A common approach to estimating the parameters of generalized linear models involves maximizing the likelihood function.
To find the likelihood function, we first need to assume a probability distribution for the data, i.e., \(P(y | \theta)\), where \(\theta\) are unknown parameters.
This distribution reflects our assumptions about the mechanism that generates the data.
The likelihood function is defined by plugging-in the observed data in the probability distribution and expressing it as a function of model parameters, i.e., \(f(\theta; y)\).
For regression models, the data include the response variables \(y\) and the explanatory variables \(x\). Therefore, in general we need to specify \(P(x, y)\).

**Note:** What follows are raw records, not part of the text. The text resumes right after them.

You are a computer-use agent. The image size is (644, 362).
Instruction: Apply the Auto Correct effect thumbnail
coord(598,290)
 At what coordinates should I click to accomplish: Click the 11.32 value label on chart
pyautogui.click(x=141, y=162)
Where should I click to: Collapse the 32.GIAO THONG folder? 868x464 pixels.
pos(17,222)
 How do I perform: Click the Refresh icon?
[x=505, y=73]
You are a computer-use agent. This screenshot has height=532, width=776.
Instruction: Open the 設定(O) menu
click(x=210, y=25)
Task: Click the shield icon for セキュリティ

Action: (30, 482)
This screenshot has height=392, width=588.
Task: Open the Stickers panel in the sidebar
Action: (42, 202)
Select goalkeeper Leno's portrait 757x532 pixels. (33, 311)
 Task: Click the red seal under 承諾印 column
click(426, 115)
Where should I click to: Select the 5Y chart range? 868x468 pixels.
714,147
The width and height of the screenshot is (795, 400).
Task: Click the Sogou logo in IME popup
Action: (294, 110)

However, since \(x\) are assumed to be fixed at their observed value, \(P(x)=1\), the joint distribution reduces to the conditional distribution of \(y | x\). \[\begin{eqnarray*} P(x, y) = P(x)P(y|x) = P(y|x) \end{eqnarray*}\]
Therefore, we only need to specify the conditional distribution of \(y\) given \(x\).

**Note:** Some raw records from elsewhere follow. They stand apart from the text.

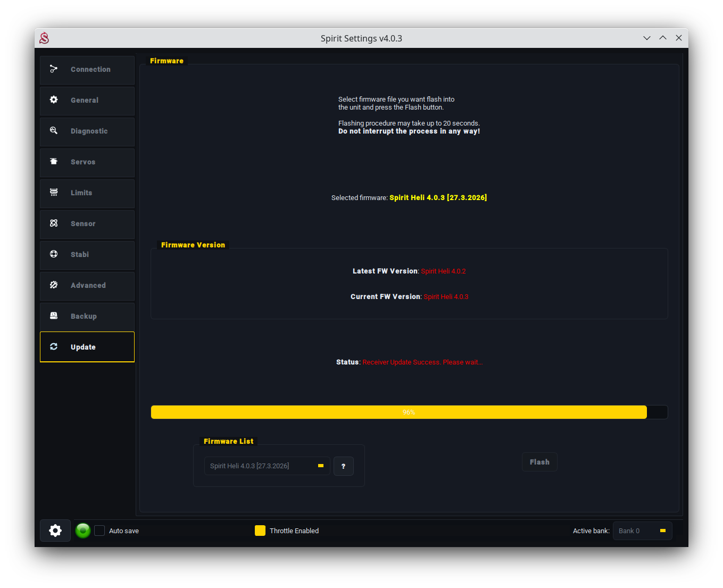Select the Update tab
This screenshot has height=588, width=723.
(x=87, y=347)
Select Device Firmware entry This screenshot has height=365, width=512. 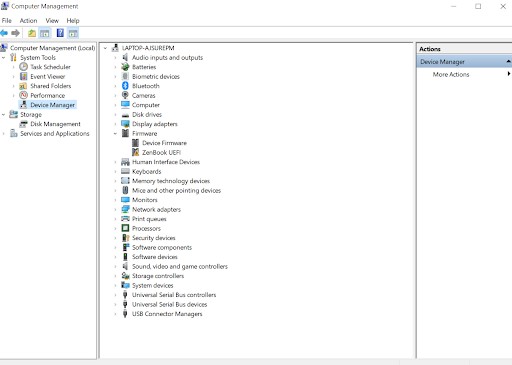tap(164, 143)
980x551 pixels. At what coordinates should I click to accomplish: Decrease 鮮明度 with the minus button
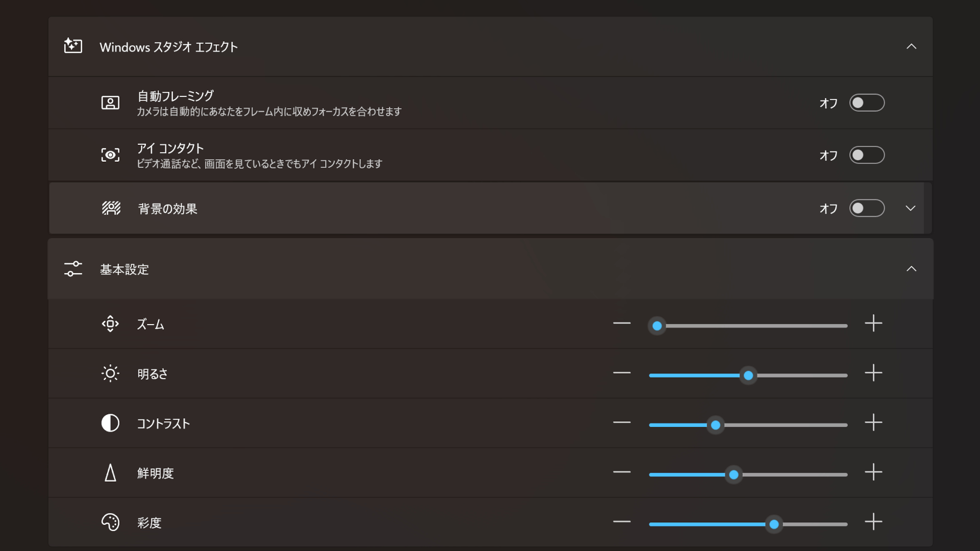click(622, 472)
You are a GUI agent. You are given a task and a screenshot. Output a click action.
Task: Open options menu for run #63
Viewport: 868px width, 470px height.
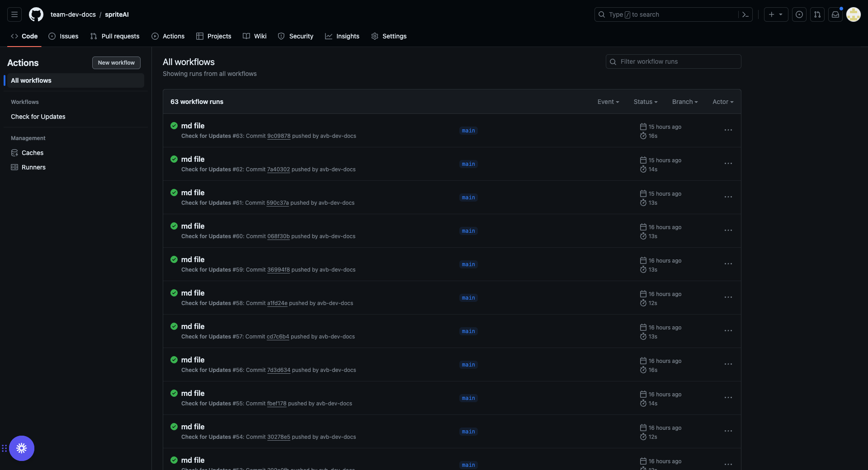pyautogui.click(x=728, y=130)
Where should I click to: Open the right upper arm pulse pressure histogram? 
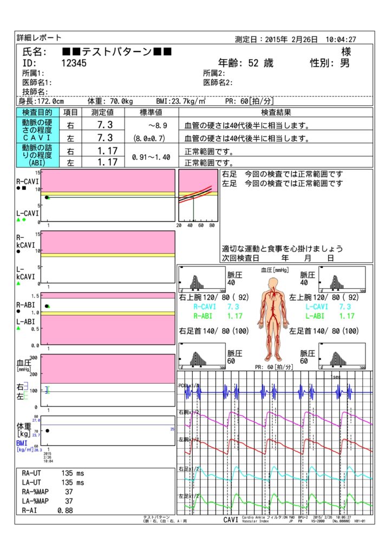201,280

For linear regression models, we assume this \(P(y|x)\) is a normal distribution.
As we mentioned, we model the expectation of this distribution as a linear function of \(x\), i.e., \(E(y|x) = x\beta\), and we assume the variance of this distribution is \(\sigma^{2}\) (which is independent of \(x\) and \(\beta\)).
Therefore, assuming that the observations are independent, we have \[\begin{eqnarray*} y | x, \beta & \sim &({2\pi} \sigma^{2} )^{-n/2}\exp(- \frac{\sum_{i=1}^{n} (y_{i} - x_{i} \beta)^{2}}{2 \sigma^{2}}) \end{eqnarray*}\]
As mentioned before, for binary outcome variable, we use the binomial distribution. \[\begin{eqnarray*} y_i | n_i, \mu_i \sim \textrm{binomial}(n_i, \mu_i) \end{eqnarray*}\] with the Bernoulli distribution as its special case when \(n_i = 1\).
As usual, we define the systematic part of the model \(x_{i} \beta\)
A common link function for this model is the logit function and defined as \[\begin{eqnarray*} g^{-1}(\mu_i) =\log(\frac{\mu_i}{1 - \mu_i}) = x_i \beta \end{eqnarray*}\] where \(\mu_i\) is the probability of success (i.e., \(y_i = 1\)).
As the result \[\begin{eqnarray*} \mu_i & = & \frac{\exp(x_i \beta)}{1+ \exp(x_i \beta)} \end{eqnarray*}\]
This is a generalization of logistic regression when the outcome could have multiple values (i.e., could belong to one of \(K\) classes). \[\begin{eqnarray*} y_{i} | n_i, \mu_{i1}, ..., \mu_{iK} \sim \textrm{multinomial}(n_i, \mu_{i1}, ..., \mu_{iK}) \end{eqnarray*}\] where \(\mu_{ik}\) is the probability of class \(k\) for observation \(i\) such that \(\sum_{k = 1}^{K}{\mu_{ik}} = 1\).
\(y_{i}\) is also a vector of \(K\) elements with \(\sum_{k = 1}^{K}{y_{ik}} = n_i\).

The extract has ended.